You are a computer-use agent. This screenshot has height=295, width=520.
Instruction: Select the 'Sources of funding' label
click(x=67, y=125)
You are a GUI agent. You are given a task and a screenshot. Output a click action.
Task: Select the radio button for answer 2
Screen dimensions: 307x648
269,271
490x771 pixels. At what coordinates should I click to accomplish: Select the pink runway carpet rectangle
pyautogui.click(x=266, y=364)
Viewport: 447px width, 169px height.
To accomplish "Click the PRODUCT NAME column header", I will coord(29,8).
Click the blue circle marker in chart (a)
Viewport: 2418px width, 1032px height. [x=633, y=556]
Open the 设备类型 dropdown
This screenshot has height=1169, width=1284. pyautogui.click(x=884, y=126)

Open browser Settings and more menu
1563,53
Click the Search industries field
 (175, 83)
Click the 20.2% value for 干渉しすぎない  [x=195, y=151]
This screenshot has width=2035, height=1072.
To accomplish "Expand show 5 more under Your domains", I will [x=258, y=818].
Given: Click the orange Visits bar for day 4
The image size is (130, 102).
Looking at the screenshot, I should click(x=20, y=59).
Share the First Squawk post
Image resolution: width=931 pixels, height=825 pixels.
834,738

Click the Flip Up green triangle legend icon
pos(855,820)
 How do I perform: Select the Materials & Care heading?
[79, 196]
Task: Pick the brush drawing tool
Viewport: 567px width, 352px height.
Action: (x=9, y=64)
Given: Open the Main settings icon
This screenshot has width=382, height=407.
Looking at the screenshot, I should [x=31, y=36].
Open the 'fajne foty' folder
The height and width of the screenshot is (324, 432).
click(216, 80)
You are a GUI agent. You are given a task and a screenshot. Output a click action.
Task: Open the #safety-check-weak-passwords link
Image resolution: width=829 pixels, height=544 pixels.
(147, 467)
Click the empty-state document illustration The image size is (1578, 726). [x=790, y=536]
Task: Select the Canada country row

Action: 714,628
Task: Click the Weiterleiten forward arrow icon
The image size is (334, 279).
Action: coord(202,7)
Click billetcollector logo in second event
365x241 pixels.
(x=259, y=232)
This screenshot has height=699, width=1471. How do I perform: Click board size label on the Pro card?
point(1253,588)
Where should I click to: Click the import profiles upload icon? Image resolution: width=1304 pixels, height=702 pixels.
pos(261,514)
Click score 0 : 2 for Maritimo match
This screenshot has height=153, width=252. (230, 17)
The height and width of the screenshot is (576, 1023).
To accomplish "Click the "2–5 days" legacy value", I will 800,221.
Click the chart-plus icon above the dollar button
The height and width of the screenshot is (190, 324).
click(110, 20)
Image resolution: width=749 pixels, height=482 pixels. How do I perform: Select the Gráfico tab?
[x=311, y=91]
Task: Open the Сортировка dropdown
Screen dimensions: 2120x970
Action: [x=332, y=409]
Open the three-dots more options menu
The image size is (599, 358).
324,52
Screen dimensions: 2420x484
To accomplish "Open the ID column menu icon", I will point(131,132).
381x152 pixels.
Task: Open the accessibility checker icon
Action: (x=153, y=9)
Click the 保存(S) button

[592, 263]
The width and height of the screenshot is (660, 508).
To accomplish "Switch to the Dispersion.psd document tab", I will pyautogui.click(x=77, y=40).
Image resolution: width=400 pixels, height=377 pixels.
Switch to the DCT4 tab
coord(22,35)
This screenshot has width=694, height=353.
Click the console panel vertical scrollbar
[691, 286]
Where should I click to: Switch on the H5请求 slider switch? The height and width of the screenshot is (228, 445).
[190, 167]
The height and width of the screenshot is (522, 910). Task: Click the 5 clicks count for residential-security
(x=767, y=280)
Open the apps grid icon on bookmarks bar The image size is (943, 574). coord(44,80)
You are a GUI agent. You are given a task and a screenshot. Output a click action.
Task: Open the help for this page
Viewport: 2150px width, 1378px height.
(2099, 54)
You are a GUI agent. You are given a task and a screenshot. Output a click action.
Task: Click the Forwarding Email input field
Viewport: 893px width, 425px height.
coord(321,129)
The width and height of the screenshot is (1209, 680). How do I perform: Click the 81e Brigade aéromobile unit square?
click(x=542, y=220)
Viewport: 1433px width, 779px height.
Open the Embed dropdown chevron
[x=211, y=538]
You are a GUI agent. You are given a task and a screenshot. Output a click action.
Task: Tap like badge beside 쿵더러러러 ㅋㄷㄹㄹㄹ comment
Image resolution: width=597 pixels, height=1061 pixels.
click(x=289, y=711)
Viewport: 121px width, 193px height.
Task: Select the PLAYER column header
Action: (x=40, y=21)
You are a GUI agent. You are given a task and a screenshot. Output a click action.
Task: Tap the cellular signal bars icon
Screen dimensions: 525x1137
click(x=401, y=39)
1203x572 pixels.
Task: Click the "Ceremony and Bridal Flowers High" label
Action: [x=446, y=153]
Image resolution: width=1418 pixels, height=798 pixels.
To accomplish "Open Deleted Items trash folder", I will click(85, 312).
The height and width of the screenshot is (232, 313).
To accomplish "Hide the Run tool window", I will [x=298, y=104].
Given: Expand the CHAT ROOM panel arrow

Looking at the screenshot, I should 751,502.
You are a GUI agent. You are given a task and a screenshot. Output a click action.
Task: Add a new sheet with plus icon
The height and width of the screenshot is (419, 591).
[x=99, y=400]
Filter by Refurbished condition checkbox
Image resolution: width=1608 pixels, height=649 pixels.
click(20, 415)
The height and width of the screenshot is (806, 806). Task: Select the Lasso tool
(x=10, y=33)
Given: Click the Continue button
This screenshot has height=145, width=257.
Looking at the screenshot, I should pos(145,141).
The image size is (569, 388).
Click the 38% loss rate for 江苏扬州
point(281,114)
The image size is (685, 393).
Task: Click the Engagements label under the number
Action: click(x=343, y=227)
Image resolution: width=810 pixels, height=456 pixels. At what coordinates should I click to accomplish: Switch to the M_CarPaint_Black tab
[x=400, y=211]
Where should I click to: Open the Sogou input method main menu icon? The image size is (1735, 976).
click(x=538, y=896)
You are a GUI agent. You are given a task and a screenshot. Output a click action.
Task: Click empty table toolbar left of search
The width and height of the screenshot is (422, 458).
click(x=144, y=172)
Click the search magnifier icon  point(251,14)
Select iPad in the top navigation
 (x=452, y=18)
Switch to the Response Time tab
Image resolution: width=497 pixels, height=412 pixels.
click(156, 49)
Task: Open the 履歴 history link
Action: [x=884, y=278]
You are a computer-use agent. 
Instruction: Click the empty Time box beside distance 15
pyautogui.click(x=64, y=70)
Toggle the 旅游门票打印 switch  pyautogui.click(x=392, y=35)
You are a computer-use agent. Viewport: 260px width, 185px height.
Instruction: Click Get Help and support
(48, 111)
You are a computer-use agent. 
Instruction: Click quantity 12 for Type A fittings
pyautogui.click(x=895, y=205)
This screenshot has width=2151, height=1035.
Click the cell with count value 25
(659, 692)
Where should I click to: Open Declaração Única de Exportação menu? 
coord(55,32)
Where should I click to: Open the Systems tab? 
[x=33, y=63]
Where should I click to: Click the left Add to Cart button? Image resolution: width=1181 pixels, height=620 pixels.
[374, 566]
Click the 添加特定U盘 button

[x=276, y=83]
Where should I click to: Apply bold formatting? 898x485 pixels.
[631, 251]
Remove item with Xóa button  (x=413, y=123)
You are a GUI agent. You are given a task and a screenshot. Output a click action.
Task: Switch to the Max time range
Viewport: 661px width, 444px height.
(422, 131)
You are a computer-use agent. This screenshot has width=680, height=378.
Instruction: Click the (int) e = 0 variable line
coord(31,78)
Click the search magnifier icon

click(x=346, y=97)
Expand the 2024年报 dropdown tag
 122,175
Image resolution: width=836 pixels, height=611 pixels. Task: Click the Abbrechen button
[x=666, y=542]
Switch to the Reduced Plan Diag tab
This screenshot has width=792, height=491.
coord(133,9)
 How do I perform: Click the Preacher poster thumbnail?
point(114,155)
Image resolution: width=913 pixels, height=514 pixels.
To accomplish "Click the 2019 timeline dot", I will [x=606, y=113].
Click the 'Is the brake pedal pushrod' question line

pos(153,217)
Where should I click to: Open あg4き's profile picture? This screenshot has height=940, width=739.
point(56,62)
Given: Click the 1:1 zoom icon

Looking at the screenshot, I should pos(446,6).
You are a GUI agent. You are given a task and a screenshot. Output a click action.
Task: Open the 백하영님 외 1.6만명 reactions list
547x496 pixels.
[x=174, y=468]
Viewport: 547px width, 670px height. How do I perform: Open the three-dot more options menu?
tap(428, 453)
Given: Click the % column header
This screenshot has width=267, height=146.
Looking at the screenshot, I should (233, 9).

*YOUR OBJECTIVE*:
Rewrite the lines above as a numbered list, from the line containing "Where should I click to: Click the left" through the line containing "coord(31,78)", and leave out any blank lines.

*RESPONSE TO THE EXERCISE*:
1. Where should I click to: Click the left Add to Cart button? Image resolution: width=1181 pixels, height=620 pixels.
2. [374, 566]
3. Click the 添加特定U盘 button
4. [x=276, y=83]
5. Where should I click to: Apply bold formatting? 898x485 pixels.
6. [631, 251]
7. Remove item with Xóa button  (x=413, y=123)
8. You are a GUI agent. You are given a task and a screenshot. Output a click action.
9. Task: Switch to the Max time range
10. Viewport: 661px width, 444px height.
11. (422, 131)
12. You are a computer-use agent. This screenshot has width=680, height=378.
13. Instruction: Click the (int) e = 0 variable line
14. coord(31,78)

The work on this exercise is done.